* Texto fornecido
»»
O rock diante das guerras
O tema da guerra
acabou sempre influenciando as artes, na medida em que, diante dos impactos
sobre as pessoas, os artistas se veem afetados pelo sofrimento deixado pelos
diferentes conflitos. Um dos exemplos mais conhecidos dessa representação do
impacto das guerras nas artes possivelmente é o quadro Guernica, feito por
Pablo Picasso, em 1937.
O rock, comemorado
mundialmente no dia 13 de julho, assim como outras expressões musicais, também
não deixou de expressar a época em que suas músicas foram criadas, colocando
reflexões para as mais diversas gerações. Os marcos para exemplificar essa expressão
política poderiam ser vários, como o caso do MC5, com suas diversas provocações
políticas, como na música “The American Ruse” (“O Estratagema Americano”), no
álbum Back In The USA, de 1970. Os primeiros versos mostram muito do recado que
a banca procurava passar:
Eles te contaram na
escola sobre liberdade
Mas quando você tenta
ser livre, eles nunca deixam você
Eles disseram: É
fácil, nada demais
E agora o exército
está atrás de você
O tema da guerra,
especificamente, aparece em diversas letras das mais diferentes bandas, desde o
final da década de 1960. Em “War pigs”, de 1970, a banda Black Sabbath fala em
determinado momento:
Políticos se escondem
Eles só iniciaram a
guerra
Por que eles deveriam
lutar?
Eles deixam esse papel
para os pobres, sim!
Era o contexto da
guerra do Vietnã. Essa passagem procura apontar como os interesses políticos
movem a guerra e como aqueles que se beneficiam com ela mandam inocentes para o
campo de batalha. Essa temática em torno da denúncia daqueles que ficam nos bastidores
comandando a guerra e planejando suas ações aparece também em “Us And Them”
(“Nós e Eles”), do Pink Floyd, lançada em 1973. Em determinado momento da
música, fala-se:
Avançar, ele gritou da
retaguarda
E a linha de frente
foi dizimada
E o general sentou, e
as linhas do mapa
Moveram-se de um lado
para o outro
Esta passagem mostra
particularmente a crueldade da guerra, onde os soldados não passam de objetos a
serem movidos num mapa em que o general faz seus planos. Portanto, como ensina
a teoria da guerra, esta é a política por outros meios. Os governantes que
provocam e se beneficiam com a guerra sequer chegam próximo do campo de
batalha. O Pink Floyd, na mesma música, ironiza: “Você não ouviu? É uma guerra
de palavras”. Nesta passagem novamente os interesses econômicos e políticos são
denunciados, enquanto os governantes se limitam ao discurso demagógico.
««
* Linhas de dados
»»
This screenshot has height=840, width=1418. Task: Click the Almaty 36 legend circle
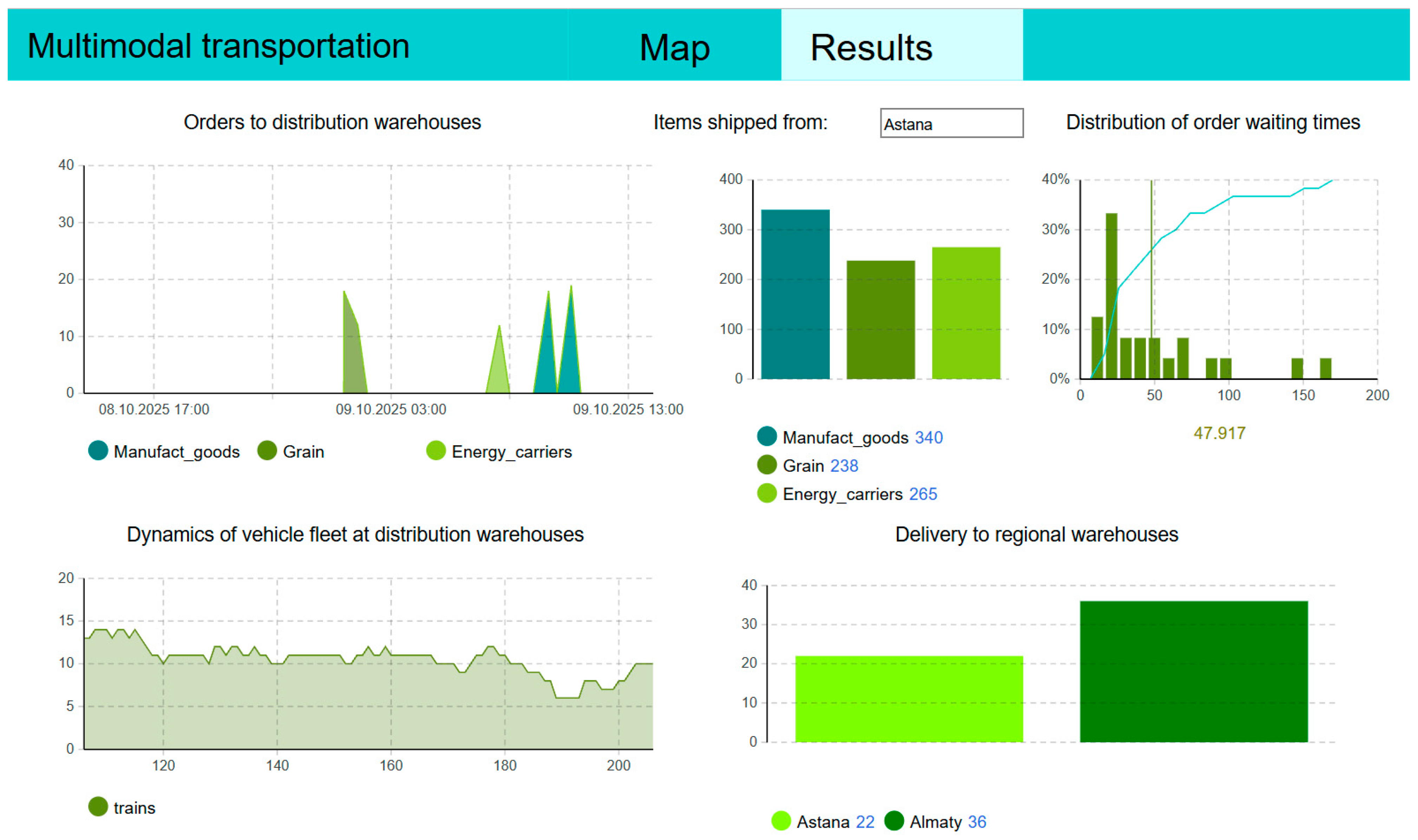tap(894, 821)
««
»»
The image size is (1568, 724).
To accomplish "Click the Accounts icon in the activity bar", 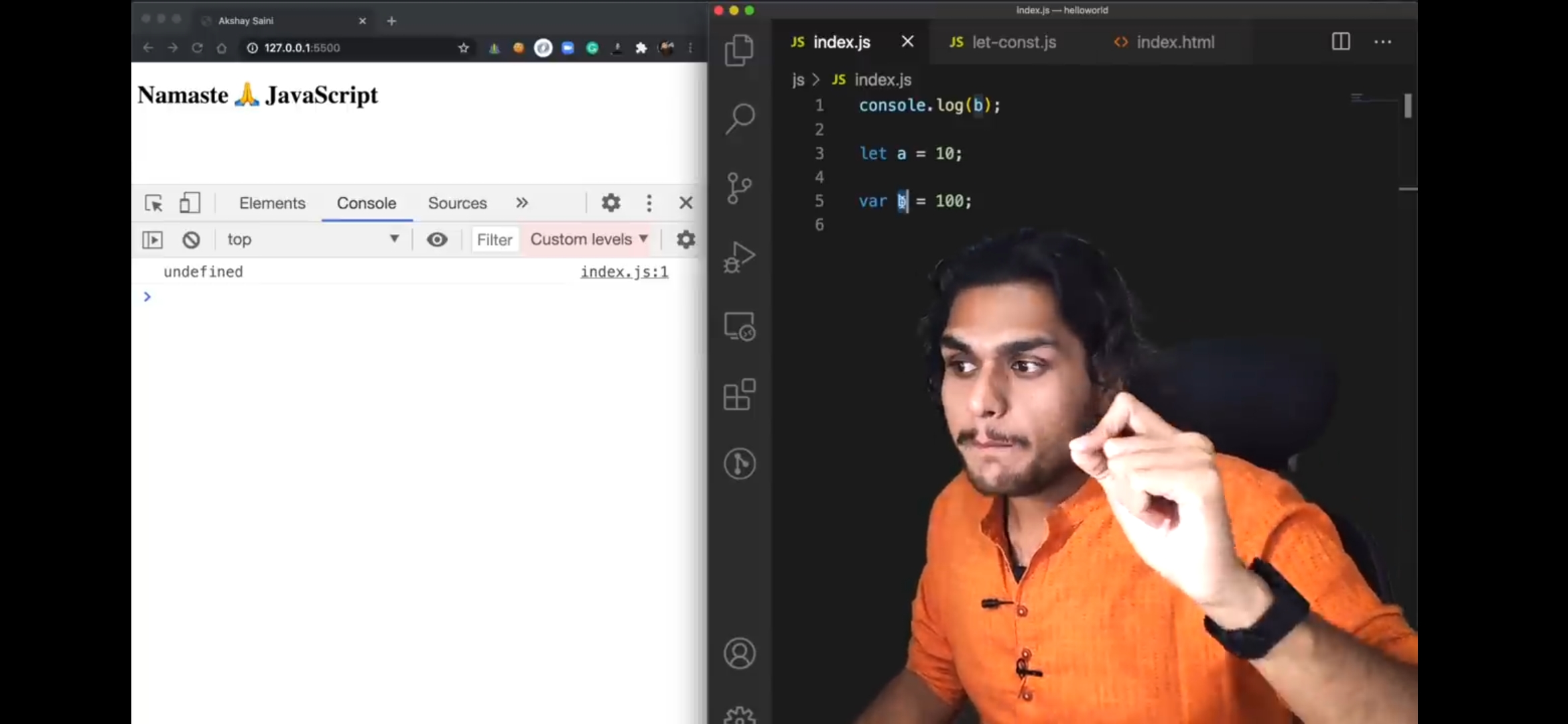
««
* Instruções
a – Segundo o texto sobre o rock diante das guerras, em que ano o Pink Floyd lançou "Us And Them"?
b – Por favor, prossiga com o texto sobre o rock diante das guerras a partir da última frase apresentada.
As linhas vêm de uma fonte diferente da do texto sobre o rock diante das guerras.

* Resultados esperados
a – Em 1973.

b –
O tema da guerra não
deixou o rock na década de 1980. O Iron Maiden levou a público, em 1984, a
música “2 Minutes To Midnight”, na qual falam, em determinado momento:
Enquanto os
responsáveis pela carnificina lhes cortam a carne
E lambem o molho
Nós lubrificamos as
máquina de guerra
Nessa música novamente
se faz denúncia dos interesses que movem a guerra, mostrando como a vida das
pessoas é considerada irrelevante. Como as peças movidas sobre o mapa ou as
pessoas descaracterizadas nas disputas de retórica, a guerra parece ser uma entidade
abstrata.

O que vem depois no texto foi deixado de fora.